> [What you are asked to do]
Can you format every line of the listing below as a numbered list, dropping the blank lines?
___ Data shown
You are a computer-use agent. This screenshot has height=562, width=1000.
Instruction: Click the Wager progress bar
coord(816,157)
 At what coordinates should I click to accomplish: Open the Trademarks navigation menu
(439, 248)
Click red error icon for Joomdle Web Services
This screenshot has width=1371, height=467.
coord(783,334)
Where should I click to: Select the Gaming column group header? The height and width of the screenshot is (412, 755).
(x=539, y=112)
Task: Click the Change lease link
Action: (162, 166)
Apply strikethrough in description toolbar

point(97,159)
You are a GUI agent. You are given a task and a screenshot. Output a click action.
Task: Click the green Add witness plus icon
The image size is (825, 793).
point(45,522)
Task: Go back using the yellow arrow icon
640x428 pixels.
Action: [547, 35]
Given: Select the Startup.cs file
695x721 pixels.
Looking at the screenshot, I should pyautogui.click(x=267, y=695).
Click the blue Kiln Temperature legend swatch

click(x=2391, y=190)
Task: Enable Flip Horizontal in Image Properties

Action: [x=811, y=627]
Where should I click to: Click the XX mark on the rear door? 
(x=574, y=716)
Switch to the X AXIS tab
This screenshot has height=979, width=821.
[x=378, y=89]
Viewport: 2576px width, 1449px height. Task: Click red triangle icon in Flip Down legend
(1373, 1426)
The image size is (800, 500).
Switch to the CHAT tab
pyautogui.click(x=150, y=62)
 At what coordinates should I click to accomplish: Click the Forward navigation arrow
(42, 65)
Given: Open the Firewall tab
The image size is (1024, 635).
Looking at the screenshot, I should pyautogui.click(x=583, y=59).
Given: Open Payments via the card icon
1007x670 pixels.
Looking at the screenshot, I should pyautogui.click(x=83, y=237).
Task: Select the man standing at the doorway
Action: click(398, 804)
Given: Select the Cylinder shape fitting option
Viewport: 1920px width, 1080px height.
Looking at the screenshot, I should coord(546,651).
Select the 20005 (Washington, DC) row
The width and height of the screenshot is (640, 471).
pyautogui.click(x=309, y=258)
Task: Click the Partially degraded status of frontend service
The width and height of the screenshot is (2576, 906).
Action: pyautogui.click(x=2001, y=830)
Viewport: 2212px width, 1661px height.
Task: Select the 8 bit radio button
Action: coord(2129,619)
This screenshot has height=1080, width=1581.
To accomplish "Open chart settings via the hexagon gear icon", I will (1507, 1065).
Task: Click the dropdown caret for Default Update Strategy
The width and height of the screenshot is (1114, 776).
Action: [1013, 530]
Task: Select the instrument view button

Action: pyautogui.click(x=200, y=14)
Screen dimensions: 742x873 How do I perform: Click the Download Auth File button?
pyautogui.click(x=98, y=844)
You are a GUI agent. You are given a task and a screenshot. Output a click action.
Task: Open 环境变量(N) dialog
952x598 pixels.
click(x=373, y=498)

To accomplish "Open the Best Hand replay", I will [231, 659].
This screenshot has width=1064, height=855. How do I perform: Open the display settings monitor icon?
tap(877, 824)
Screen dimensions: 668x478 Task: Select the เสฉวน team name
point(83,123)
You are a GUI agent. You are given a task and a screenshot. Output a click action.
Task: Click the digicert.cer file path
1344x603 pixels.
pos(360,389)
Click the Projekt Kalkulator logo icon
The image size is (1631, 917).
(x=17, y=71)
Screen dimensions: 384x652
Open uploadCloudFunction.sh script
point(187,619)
______
> [Solution to the problem]
1. You are a computer-use agent. This screenshot has height=562, width=1000.
2. Instruction: Click the Wager progress bar
3. coord(816,157)
4.  At what coordinates should I click to accomplish: Open the Trademarks navigation menu
5. (439, 248)
6. Click red error icon for Joomdle Web Services
7. This screenshot has width=1371, height=467.
8. coord(783,334)
9. Where should I click to: Select the Gaming column group header? The height and width of the screenshot is (412, 755).
10. (x=539, y=112)
11. Task: Click the Change lease link
12. Action: (162, 166)
13. Apply strikethrough in description toolbar
14. point(97,159)
15. You are a GUI agent. You are given a task and a screenshot. Output a click action.
16. Task: Click the green Add witness plus icon
17. The image size is (825, 793).
18. point(45,522)
19. Task: Go back using the yellow arrow icon
20. 640x428 pixels.
21. Action: [547, 35]
22. Given: Select the Startup.cs file
23. 695x721 pixels.
24. Looking at the screenshot, I should pyautogui.click(x=267, y=695).
25. Click the blue Kiln Temperature legend swatch
26. click(x=2391, y=190)
27. Task: Enable Flip Horizontal in Image Properties
28. Action: [x=811, y=627]
29. Where should I click to: Click the XX mark on the rear door? 
30. (x=574, y=716)
31. Switch to the X AXIS tab
32. This screenshot has height=979, width=821.
33. [x=378, y=89]
34. Viewport: 2576px width, 1449px height. Task: Click red triangle icon in Flip Down legend
35. (1373, 1426)
36. The image size is (800, 500).
37. Switch to the CHAT tab
38. pyautogui.click(x=150, y=62)
39.  At what coordinates should I click to accomplish: Click the Forward navigation arrow
40. (42, 65)
41. Given: Open the Firewall tab
42. The image size is (1024, 635).
43. Looking at the screenshot, I should pyautogui.click(x=583, y=59).
44. Given: Open Payments via the card icon
45. 1007x670 pixels.
46. Looking at the screenshot, I should pyautogui.click(x=83, y=237).
47. Task: Select the man standing at the doorway
48. Action: click(398, 804)
49. Given: Select the Cylinder shape fitting option
50. Viewport: 1920px width, 1080px height.
51. Looking at the screenshot, I should coord(546,651).
52. Select the 20005 (Washington, DC) row
53. The width and height of the screenshot is (640, 471).
54. pyautogui.click(x=309, y=258)
55. Task: Click the Partially degraded status of frontend service
56. The width and height of the screenshot is (2576, 906).
57. Action: pyautogui.click(x=2001, y=830)
58. Viewport: 2212px width, 1661px height.
59. Task: Select the 8 bit radio button
60. Action: coord(2129,619)
61. This screenshot has height=1080, width=1581.
62. To accomplish "Open chart settings via the hexagon gear icon", I will (1507, 1065).
63. Task: Click the dropdown caret for Default Update Strategy
64. The width and height of the screenshot is (1114, 776).
65. Action: [1013, 530]
66. Task: Select the instrument view button
67. Action: pyautogui.click(x=200, y=14)
68. Screen dimensions: 742x873 How do I perform: Click the Download Auth File button?
69. pyautogui.click(x=98, y=844)
70. You are a GUI agent. You are given a task and a screenshot. Output a click action.
71. Task: Open 环境变量(N) dialog
72. 952x598 pixels.
73. click(x=373, y=498)
74. To accomplish "Open the Best Hand replay", I will [231, 659].
75. This screenshot has width=1064, height=855. How do I perform: Open the display settings monitor icon?
76. tap(877, 824)
77. Screen dimensions: 668x478 Task: Select the เสฉวน team name
78. point(83,123)
79. You are a GUI agent. You are given a task and a screenshot. Output a click action.
80. Task: Click the digicert.cer file path
81. 1344x603 pixels.
82. pos(360,389)
83. Click the Projekt Kalkulator logo icon
84. The image size is (1631, 917).
85. (x=17, y=71)
86. Screen dimensions: 384x652
87. Open uploadCloudFunction.sh script
88. point(187,619)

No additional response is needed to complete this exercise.